**THE PROBLEM:**
Leave the images out, and copy each of the records below exactly.

**EXTRACTED MATERIAL:**
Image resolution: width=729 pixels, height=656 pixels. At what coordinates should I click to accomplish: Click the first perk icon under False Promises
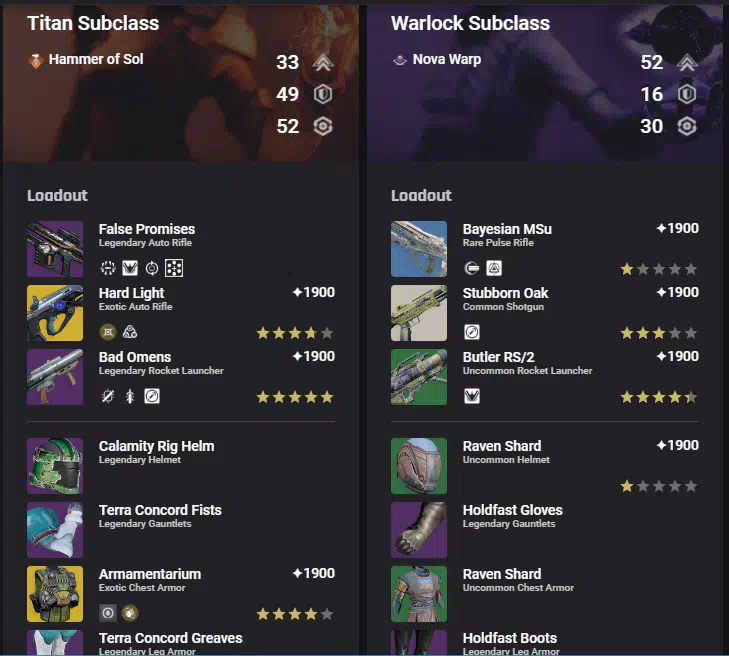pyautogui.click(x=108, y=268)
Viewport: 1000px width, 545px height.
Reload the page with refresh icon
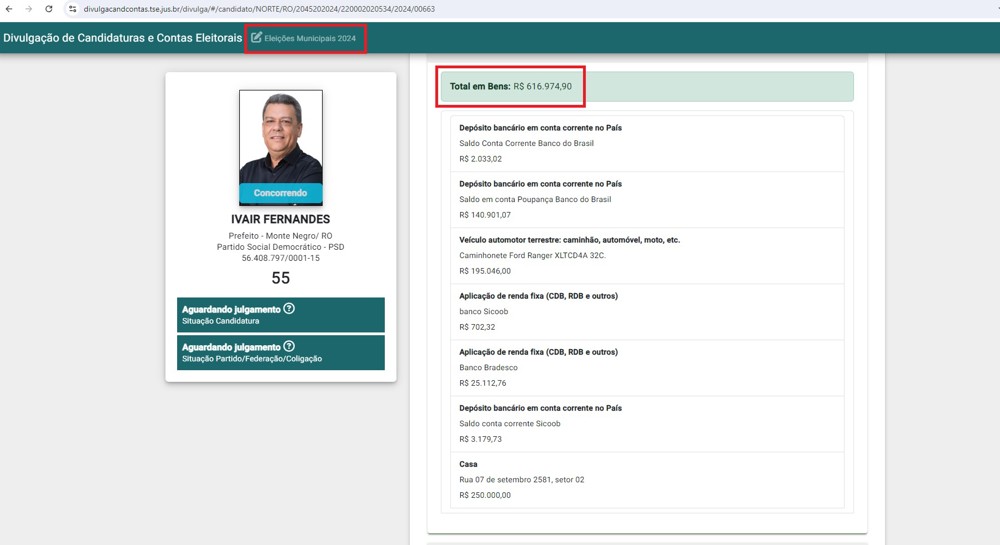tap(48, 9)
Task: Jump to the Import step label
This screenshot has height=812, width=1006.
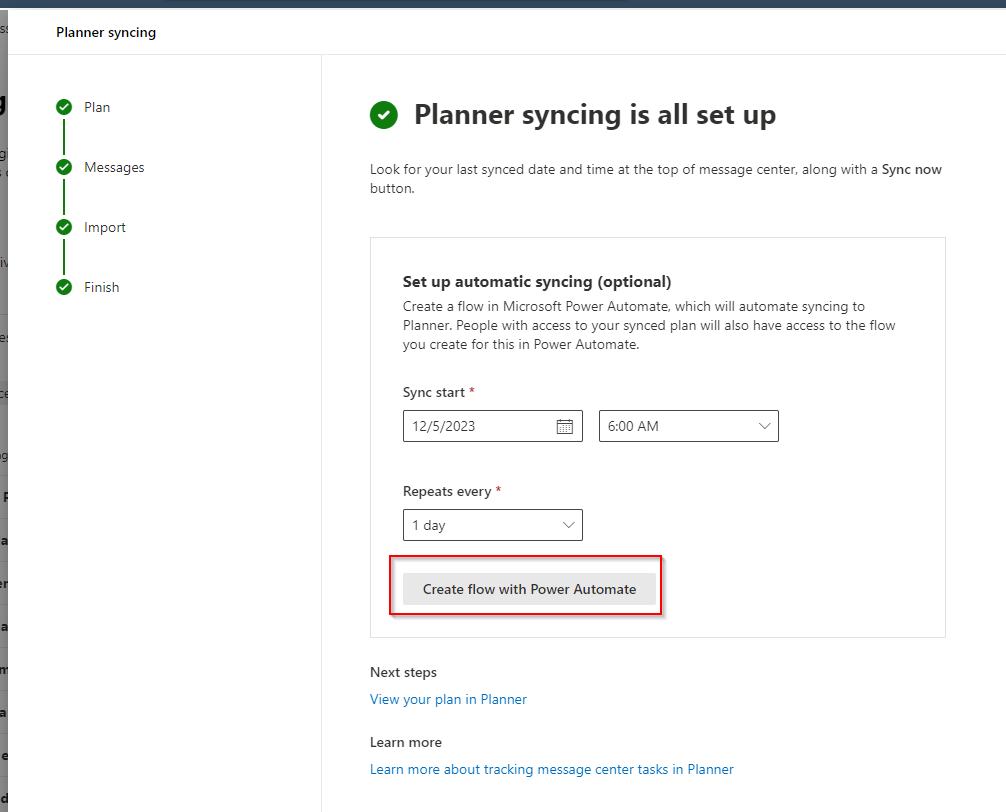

**PROBLEM SOLUTION:**
Image resolution: width=729 pixels, height=656 pixels. At what coordinates should I click to accomplish: Click the first perk icon under False Promises
pyautogui.click(x=108, y=268)
Viewport: 1000px width, 545px height.
Reload the page with refresh icon
tap(48, 9)
Task: Jump to the Import step label
This screenshot has height=812, width=1006.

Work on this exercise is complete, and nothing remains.